Meta reported second quarter revenue up 23%, ignoring currency moves, to $39.1bn. That was slightly better than expected, driven by higher advertising revenue. Operating profit was up 58% to $14.9bn.
The number of people using at least one of Meta’s apps on a daily basis rose 7% to 3.27bn. Average price per ad rose 10%.
Cash and short-term investments totalled $58.1bn, deducting debt and lease liabilities there was net cash of $20.1bn. Free cash flow was flat at $10.9bn, despite a 33% increase in capital expenditure (capex) as AI investment ramps up.
Third-quarter revenue is expected in the range of $38.5-41.0bn, and capex guidance for the full-year has been raised from $35-40bn to $37-40bn.
The shares rose 7.2% in early trading.
Our view
Markets can be a fickle beast. Just last quarter Meta was slammed for ramping up its AI investment after a period of getting lean. Now, a good quarter on the usual metrics and a promise to invest even more in the AI buildout have been welcomed with open arms.
Taking a step back, recent changes at Meta have been profound. Since 2022 quarterly revenue has grown 36% while its headcount has dropped by 15%. This period of getting lean is what’s enabled Meta to go all guns blazing on the AI opportunities laid out before it.
Mark Zuckerberg has been very clear that he’d rather overspend now than risk losing its leadership position. We think this approach is the right one, but it comes with risks. The cash required to build and train AI models is eye-watering, and while the impact of all this investment on the profit line is spread over time, if revenue doesn’t keep pace, margins will eventually come under pressure.
On that point, we are starting to see tangible evidence that the core advertising business is benefiting from AI. Advertising growth comes in two parts, price and volume. Meta’s scale and growing user base helps drive the volume equation.
The price side requires advertisers to feel they’re getting more bang for their buck. That’s where AI comes in, helping to optimise ad-targeting, engagement and efficiency. We’ve heard anecdotal stories of how these tools help advertisers, but seeing price now as a major part of ad-revenue growth suggests they’re delivering genuine improvements for Meta’s customers.

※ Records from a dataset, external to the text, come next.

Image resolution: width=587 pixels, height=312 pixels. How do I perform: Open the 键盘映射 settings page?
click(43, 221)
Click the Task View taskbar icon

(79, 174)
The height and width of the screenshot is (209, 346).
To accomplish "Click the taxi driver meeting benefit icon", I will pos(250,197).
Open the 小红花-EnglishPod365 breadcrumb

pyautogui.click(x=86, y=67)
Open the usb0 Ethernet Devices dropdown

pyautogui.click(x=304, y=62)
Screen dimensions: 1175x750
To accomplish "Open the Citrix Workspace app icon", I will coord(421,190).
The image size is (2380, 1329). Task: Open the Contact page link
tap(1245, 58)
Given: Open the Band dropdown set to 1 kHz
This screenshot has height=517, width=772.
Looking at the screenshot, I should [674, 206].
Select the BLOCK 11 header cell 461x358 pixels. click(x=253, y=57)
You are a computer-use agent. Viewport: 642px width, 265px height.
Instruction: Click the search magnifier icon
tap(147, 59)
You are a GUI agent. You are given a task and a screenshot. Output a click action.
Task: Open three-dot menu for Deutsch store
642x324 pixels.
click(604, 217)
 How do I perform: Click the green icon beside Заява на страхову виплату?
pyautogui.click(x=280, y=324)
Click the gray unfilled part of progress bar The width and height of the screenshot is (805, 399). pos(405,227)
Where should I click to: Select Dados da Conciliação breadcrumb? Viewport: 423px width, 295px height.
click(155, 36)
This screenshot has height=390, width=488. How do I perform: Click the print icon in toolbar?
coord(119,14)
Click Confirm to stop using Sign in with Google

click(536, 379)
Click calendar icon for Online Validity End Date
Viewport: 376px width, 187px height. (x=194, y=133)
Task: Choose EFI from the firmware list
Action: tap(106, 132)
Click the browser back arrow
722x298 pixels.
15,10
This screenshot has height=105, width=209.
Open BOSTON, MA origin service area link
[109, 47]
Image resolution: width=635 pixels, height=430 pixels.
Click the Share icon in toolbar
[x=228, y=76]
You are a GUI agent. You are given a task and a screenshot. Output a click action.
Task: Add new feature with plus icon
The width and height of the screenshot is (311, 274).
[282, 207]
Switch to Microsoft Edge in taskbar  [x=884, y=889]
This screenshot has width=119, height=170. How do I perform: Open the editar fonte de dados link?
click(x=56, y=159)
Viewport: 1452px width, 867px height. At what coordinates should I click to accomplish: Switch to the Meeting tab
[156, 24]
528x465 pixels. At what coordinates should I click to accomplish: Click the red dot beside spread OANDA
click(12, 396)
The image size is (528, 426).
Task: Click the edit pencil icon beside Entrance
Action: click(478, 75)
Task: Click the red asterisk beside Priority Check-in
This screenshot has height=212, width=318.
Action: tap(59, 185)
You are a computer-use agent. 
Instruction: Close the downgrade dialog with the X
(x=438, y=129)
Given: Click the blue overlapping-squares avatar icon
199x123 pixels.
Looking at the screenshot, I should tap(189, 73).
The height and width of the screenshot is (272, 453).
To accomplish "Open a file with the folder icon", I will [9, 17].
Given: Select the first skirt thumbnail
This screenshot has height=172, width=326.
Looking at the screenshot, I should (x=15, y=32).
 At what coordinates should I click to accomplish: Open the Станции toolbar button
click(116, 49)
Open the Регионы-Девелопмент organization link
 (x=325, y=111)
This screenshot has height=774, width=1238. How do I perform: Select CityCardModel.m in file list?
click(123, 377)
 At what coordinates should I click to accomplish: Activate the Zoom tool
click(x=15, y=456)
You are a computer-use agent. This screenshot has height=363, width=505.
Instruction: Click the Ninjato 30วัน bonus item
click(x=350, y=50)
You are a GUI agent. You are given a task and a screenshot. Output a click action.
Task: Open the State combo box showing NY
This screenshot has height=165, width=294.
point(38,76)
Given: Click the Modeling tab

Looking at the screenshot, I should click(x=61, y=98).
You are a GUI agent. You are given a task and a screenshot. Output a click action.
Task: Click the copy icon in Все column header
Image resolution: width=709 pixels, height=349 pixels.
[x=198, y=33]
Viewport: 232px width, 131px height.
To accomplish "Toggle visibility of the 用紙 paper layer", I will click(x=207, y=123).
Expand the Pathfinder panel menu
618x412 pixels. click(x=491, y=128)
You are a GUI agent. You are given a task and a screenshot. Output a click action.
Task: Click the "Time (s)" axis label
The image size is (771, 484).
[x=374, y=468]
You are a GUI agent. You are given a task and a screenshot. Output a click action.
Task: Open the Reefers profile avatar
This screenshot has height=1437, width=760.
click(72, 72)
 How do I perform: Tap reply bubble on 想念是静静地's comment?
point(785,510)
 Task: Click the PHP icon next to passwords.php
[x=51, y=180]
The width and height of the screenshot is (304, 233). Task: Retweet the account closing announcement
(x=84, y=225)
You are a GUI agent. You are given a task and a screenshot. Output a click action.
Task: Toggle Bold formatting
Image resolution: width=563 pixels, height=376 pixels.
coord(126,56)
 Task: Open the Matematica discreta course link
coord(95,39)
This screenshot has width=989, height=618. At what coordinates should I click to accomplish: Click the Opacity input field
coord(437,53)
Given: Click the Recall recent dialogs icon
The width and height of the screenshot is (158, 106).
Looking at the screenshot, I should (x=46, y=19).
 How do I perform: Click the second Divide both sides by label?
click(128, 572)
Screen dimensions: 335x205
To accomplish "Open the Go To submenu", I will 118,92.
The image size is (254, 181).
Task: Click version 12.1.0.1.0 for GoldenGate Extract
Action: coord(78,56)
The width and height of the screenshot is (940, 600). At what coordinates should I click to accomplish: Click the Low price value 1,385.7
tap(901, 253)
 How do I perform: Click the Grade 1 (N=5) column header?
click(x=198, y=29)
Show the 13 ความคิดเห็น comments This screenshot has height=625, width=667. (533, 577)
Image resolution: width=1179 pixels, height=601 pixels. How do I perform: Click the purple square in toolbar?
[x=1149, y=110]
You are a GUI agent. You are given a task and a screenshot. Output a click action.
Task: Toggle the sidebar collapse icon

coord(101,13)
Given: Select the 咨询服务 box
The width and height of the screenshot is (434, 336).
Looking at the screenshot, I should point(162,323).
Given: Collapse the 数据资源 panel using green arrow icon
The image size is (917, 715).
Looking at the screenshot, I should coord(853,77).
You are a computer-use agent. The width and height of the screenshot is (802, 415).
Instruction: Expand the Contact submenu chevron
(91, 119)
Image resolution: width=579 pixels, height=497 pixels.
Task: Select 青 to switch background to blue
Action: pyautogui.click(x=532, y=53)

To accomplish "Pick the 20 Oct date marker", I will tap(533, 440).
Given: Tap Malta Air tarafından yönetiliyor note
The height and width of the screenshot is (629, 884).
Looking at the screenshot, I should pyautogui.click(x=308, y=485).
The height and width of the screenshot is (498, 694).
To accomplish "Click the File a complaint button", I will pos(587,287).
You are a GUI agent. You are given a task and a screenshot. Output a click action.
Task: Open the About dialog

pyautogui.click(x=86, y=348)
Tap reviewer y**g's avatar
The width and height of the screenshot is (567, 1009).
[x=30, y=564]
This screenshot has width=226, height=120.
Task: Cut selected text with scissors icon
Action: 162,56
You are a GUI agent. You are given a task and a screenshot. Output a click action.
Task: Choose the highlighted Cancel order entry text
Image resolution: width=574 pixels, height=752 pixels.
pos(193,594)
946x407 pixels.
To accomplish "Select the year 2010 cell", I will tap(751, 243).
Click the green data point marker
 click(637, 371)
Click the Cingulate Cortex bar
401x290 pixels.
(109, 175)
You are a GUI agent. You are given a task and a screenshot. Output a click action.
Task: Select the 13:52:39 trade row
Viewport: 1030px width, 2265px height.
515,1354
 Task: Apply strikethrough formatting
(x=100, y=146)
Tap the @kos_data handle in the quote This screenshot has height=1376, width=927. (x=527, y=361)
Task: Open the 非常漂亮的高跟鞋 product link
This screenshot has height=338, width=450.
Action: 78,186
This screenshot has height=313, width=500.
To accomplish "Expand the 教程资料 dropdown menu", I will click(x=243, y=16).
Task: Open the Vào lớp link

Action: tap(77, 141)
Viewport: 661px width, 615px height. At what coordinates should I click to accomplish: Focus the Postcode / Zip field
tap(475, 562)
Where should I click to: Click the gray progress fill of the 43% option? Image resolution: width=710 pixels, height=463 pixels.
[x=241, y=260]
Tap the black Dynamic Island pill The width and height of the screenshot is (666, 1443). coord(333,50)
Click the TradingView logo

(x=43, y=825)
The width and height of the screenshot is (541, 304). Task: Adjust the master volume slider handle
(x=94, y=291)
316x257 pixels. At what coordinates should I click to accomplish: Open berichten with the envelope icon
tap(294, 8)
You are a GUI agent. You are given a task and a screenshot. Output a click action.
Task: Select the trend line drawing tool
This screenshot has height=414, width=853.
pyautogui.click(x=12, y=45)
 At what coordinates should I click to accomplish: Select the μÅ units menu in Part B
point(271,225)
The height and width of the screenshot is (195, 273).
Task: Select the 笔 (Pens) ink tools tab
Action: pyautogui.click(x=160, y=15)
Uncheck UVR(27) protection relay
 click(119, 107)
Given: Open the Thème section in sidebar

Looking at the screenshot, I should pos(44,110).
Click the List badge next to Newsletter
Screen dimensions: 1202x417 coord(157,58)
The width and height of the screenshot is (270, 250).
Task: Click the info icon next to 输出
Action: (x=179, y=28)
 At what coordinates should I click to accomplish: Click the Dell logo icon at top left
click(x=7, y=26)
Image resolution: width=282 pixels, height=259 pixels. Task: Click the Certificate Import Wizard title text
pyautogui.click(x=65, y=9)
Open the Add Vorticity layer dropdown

Meta likes to split AI into two buckets. Core AI is building the tools to help engage users and improve ad performance. Then there’s the generative AI, the more speculative side of things, which involves new tools like Meta AI, the large language model embedded into Meta’s apps. These are in a much earlier phase and, along with the ongoing investment into Metaverse products, are where we see the biggest risks.
We see Meta as well placed to drive AI-related growth and continue its dominance in the ad and social networking world. The key risk to manage is the investment cycle. Meta has gotten ahead of itself in the past, and investors won’t want to see that happen again.